>> BEGIN MATERIAL FOR THIS EXERCISE
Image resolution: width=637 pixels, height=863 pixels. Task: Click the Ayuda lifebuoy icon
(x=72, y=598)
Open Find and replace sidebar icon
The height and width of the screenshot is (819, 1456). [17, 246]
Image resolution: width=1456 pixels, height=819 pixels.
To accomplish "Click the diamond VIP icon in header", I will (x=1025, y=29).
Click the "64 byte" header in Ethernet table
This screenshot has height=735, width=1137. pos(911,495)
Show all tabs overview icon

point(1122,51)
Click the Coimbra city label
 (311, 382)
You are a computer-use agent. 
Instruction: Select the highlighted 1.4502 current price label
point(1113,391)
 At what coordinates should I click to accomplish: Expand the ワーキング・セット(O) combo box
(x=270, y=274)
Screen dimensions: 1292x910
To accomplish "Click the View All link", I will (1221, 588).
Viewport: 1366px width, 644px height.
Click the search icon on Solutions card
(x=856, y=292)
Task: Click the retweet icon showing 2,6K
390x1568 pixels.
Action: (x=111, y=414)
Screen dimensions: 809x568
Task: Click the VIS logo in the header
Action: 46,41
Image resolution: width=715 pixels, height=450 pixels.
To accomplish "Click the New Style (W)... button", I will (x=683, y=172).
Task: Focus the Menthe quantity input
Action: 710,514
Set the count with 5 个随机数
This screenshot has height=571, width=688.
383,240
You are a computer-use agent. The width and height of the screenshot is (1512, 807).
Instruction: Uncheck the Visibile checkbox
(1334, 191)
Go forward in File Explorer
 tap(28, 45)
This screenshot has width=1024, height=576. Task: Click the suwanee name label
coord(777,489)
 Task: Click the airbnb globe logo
>> END MATERIAL FOR THIS EXERCISE
▸ **WHAT IS REQUIRED**
Pull out each line of the listing above that contains the word "screenshot".

▸ **ANSWER TO THIS TASK**
The height and width of the screenshot is (819, 1456). [17, 246]
This screenshot has height=735, width=1137. pos(911,495)
This screenshot has height=571, width=688.
You are a computer-use agent. The width and height of the screenshot is (1512, 807).
This screenshot has width=1024, height=576. Task: Click the suwanee name label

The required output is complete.